Here is another in our series of book previews (reviews of reviews) on important new works that have recently appeared. If anyone is inspired to write a full review of one these works (800 words) please contact us at

FIELD NOTES FROM A CATASTROPHE: MAN, NATURE AND CLIMATE CHANGE by Elizabeth Kolbert, Bloomsbury, 210 pp., reviewed by Mariana Gosnell in The New York Times 3-16-2006.

The reviewer says this is “the latest of a large crop of books” on the subject of climate change. Climate change can be seen all over the world and dire consequences seem to be store for us. Ms. Kolbert is credited with clear, comprehensive and succinct language and Gosnell thinks the “book may make a good handbook” on the subject. Global warming is almost certainly caused by our modern industrial society. She tries to be objective but can get up set. Gosnell says “’Astonishingly’ [Kolbert writes] ‘standing in the way’ of progress [in solving the problem] seems to be President Bush’s goal. Not only did he reject the Kyoto Protocol, she notes, with its mandatory curbs on [carbon] emissions, almost killing the treaty
in the process, but he also continues to block meaningful follow-up changes in it.”

At the end of the book, after interviewing scientists, politicians, and lay people, the author allows herself to express her personal opinion when she writes: It may seem impossible to imagine that a technologically advanced society could choose, in essence, to destroy itself, but that is what we are now in the process of doing.” Actually, society does not make such a “choice.” People in power are making choices to ignore science and to continue to pollute the earth because vast, incredibly vast, sums of money are to be made in so doing. It is the capitalist economic system and its inculcation of greed and profit making at any cost that is responsible. Capitalists are blinded by greed and will take all of us along with them down the road of doom if we don ‘t resist and overthrow this destructive economic system.

FEET TO THE FIRE: THE MEDIA AFTER 9/11 by Kristina Borjesson, Prometheus Books, 2005, reviewed by Frances Cerra Whittelsey in Extra! The Magazine of FAIR -- The Media Watch Group, April 2006.

This is a book that addresses the credibility of the news media. Reporters face all sorts of pressures from the government, corporate America and their own publishers to restrict and censor the news. Ms. Borjesson has gone out and interviewed 21 "of the most respected journalists and editors" to see the extent of the problem. Whittelsey writes, "Her questions include many that progressive Americans have been urgently asking: Where were the media in the run-up to the Iraq War? Why was the coverage so unquestioning? How is it that the Bush administration has been so successful in getting its message out to the public? Why, ultimately, are we at war in Iraq?"

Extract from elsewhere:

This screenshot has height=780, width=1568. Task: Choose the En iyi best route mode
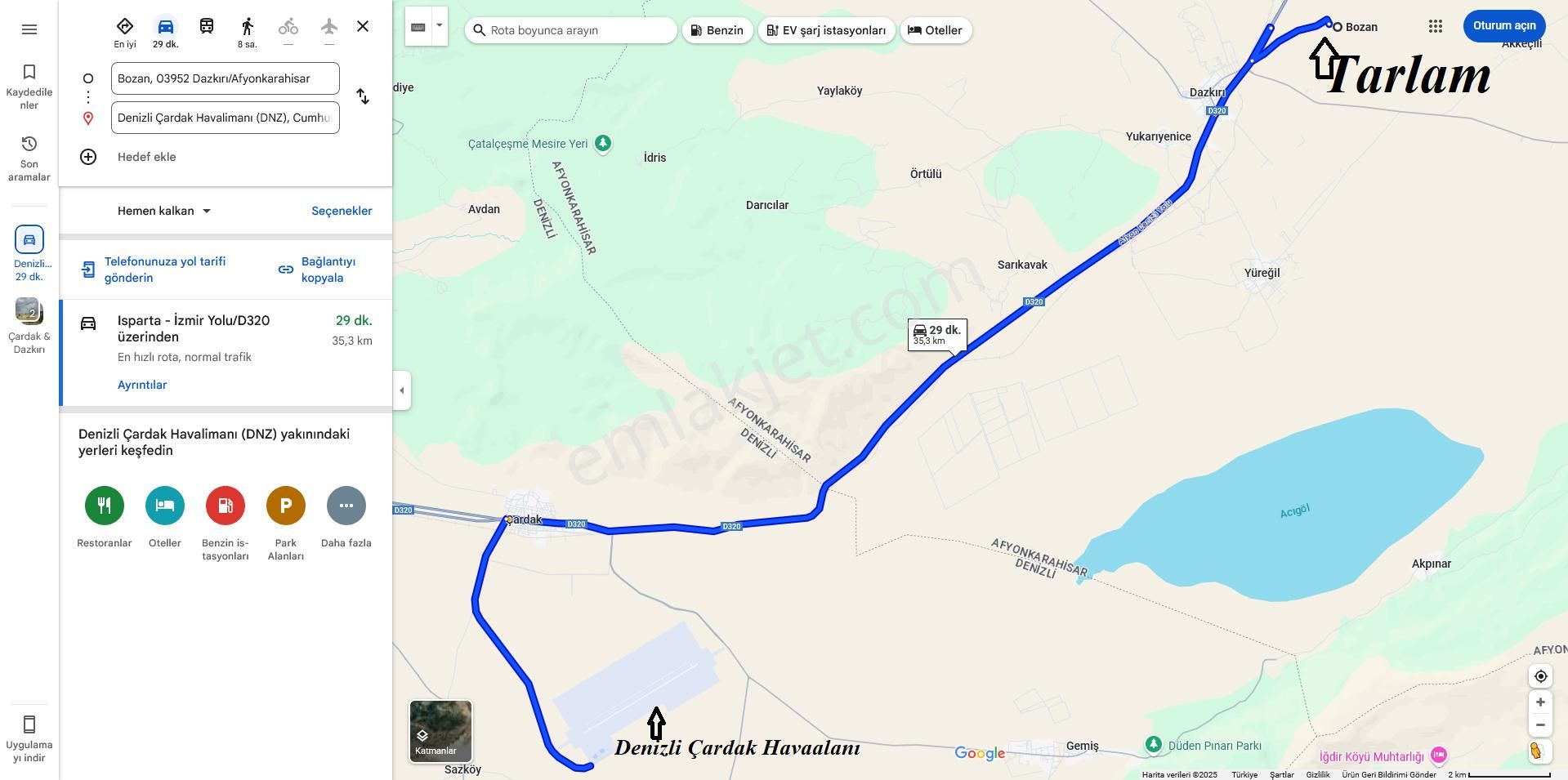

Here are some of the things she found out. There was agreement that TV news had failed to do as good a job of credible reporting as other media outlets. Ted Koppel was one of the few defending the record of TV news. Borjesson quotes Tom Yellen (ex-executive for Peter Jennings at ABC News) to the effect that "some of the people controlling TV aren't comfortable with the role of the press as a watchdog." How did the claim about Iraq's WMDs get taken hook-line-and-sinker by the press, especially TV? Well, it seems that ABC, CBS, and also the AP just took the administration's word for it. Some reporting!

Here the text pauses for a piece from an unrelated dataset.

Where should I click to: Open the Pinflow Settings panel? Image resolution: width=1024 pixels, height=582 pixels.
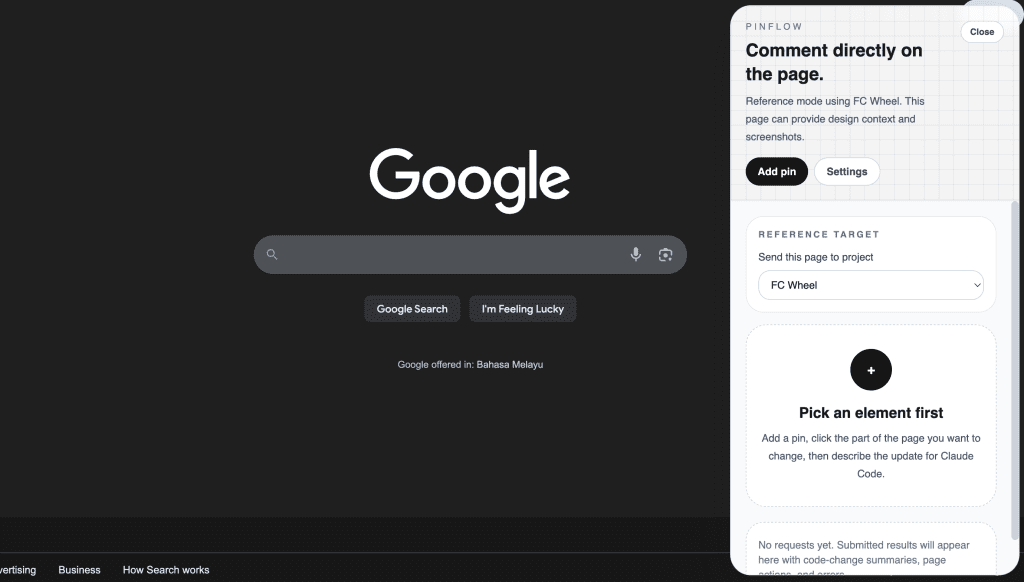(846, 171)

There was good print coverage-- but not in New York or Washington "where elite decision makers tend to reside." Knight-Ridder's coverage was good (in fact the "best") but they haven't papers in NY or DC. She also quotes John MacArthur (publisher of Harper's Magazine) who, according to the review, "blames media owners for the largely unquestioning coverage of the run-up to the war. 'The owners decide what journalism we get,' he says. 'By and large, owners are very conservative, go-along-to-get-along establishment figures,' whose primary responsibility, in the case of public companies, is to their shareholders."

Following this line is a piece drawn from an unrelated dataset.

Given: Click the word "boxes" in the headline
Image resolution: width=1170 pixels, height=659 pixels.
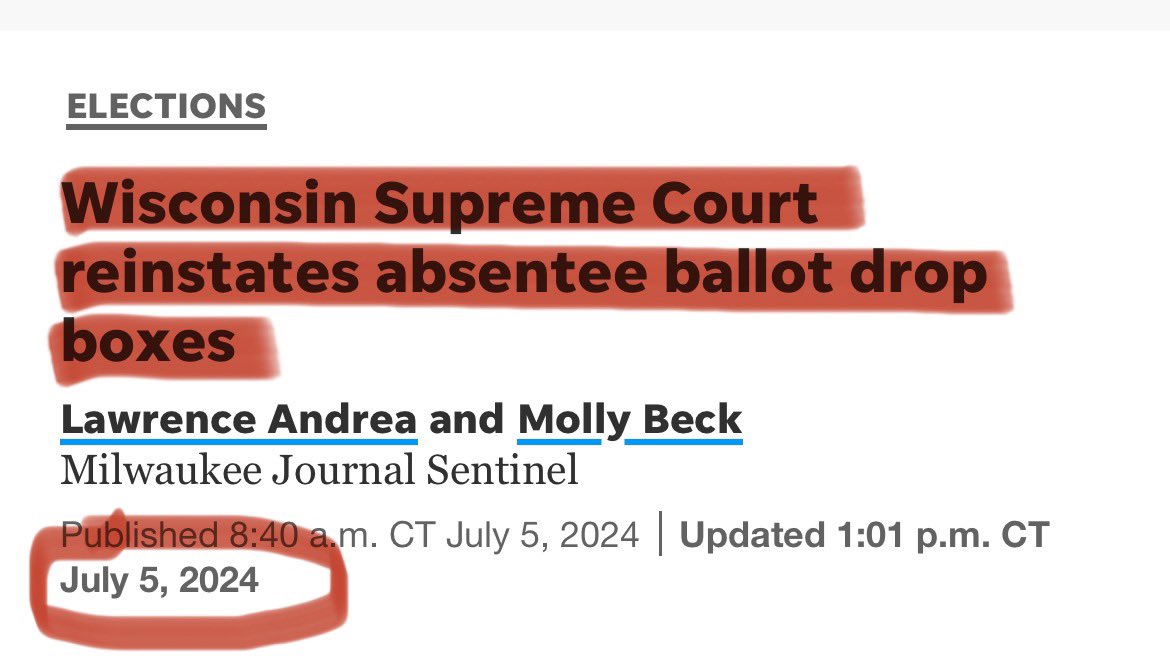Looking at the screenshot, I should [148, 342].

Besides institutional bias, threats and intimidation are also used to control the news. Knight-Ridder's reporters were threatened and "barred from traveling with the vice president." The majority of those interviewed also remarked on the profound ignorance of both our military and political leaders with respect to Iraq and the Middle East in general. The American people are also, I think, fairly ignorant on those subjects. The media is at fault, especially TV which dumbs down the news. Ted Koppel, however, disagrees. He blames the American people directly. According to the reviewer he "accused the American public of not paying attention and staying deliberately ignorant. The information people need, asserted Koppel, is available if they make an effort to find it." But wasn't that Koppel's job? I guess not. Our press has to be improved because as Borjesson concludes, "our continued collective ignorance can only lead to global-scale catastrophe." Don't blame "Political Affairs"!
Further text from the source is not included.